A North Carolina sheriff’s office must take down a massive display of a devout New Testament slogan emblazoned on its wall, the Freedom From Religion Foundation is demanding.
The Columbus County Sheriff’s Office has a large bible verse with the citation, “I can do all things through Christ which strengtheneth me. Philippians 4:13,” on display in its building, a concerned resident has informed the state/church watchdog. It can be seen in the image above.
The Establishment Clause prohibits government sponsorship of religious messages, FFRF emphasizes to the Columbus County Sheriff’s Office.
“The Supreme Court has said time and again that the ‘First Amendment mandates government neutrality between religion and religion, and between religion and nonreligion,’” FFRF Staff Attorney Chris Line writes to Sheriff Jody Greene. “The court has also ruled, ‘The Establishment Clause, at the very least, prohibits government from appearing to take a position on questions of religious belief.’ Like the Ten Commandments posters in county buildings in McCreary (2005) and the crèche display on county land in Allegheny (1989), this bible verse display promoting Christianity in a sheriff’s office building is correctly viewed by a reasonable observer as an endorsement of religion, and is therefore unconstitutional.”

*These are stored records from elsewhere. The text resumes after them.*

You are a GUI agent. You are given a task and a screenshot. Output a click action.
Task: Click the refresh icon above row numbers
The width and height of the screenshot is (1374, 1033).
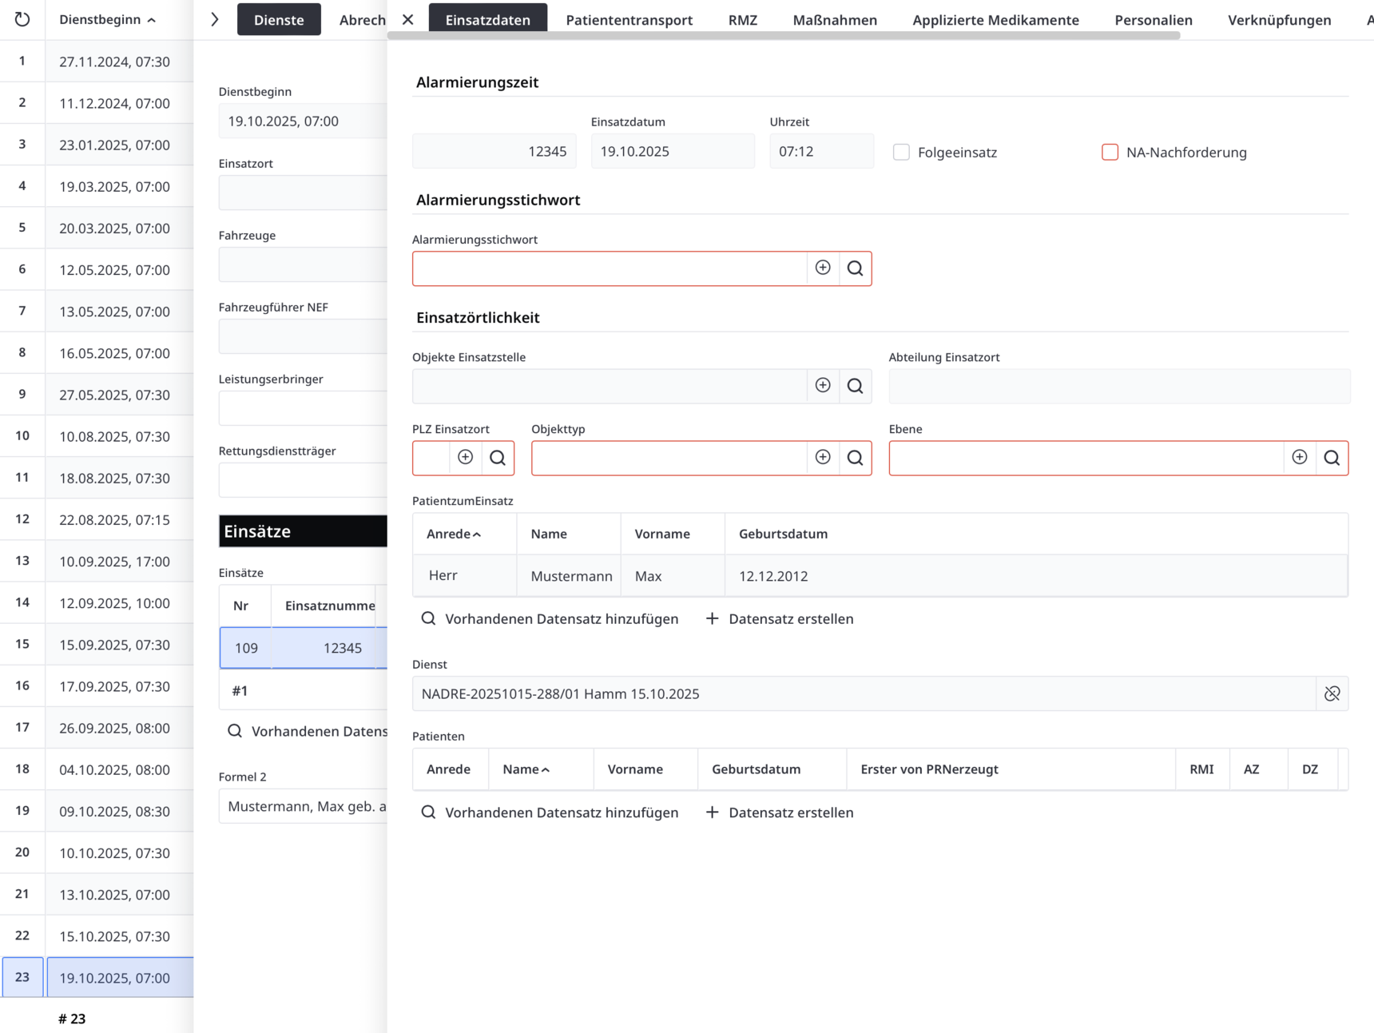(x=22, y=19)
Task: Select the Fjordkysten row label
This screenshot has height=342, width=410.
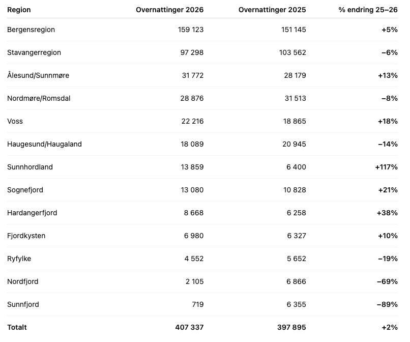Action: pos(26,236)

Additionally, federal courts have upheld restrictions on the display of religious materials by government employees on government property because such restrictions exist to avoid Establishment Clause violations. The 9th U.S. Circuit Court of Appeals has stated that the “government has a greater interest in controlling what materials are posted on its property than it does in controlling the speech of the people who work for it.”
The Columbus County Sheriff’s Office is meant to serve all citizens regardless of belief or nonbelief, FFRF emphasizes. Over one-third Americans are non-Christians, and this includes the more than one in four Americans who now identify as religiously unaffiliated. The message that is up in the sheriff’s building alienates this huge portion of the American population.
“The Columbus County Sheriff’s Office must serve all citizens equally, whether Christian or non-Christian,” says FFRF Co-President Annie Laurie Gaylor. “A blatantly Christian message in a law enforcement division sends a message of exclusion.”
FFRF is urging the Columbus County Sheriff’s Office to recognize its obligation to provide all citizens with an environment free from religious endorsement by removing this exclusionary display.
The Freedom From Religion Foundation is a national nonprofit organization with more than 35,000 members and several chapters across the country, including almost 800 members in North Carolina and a state chapter, the Triangle Freethought Society. FFRF protects the constitutional separation between state and church, and educates about nontheism.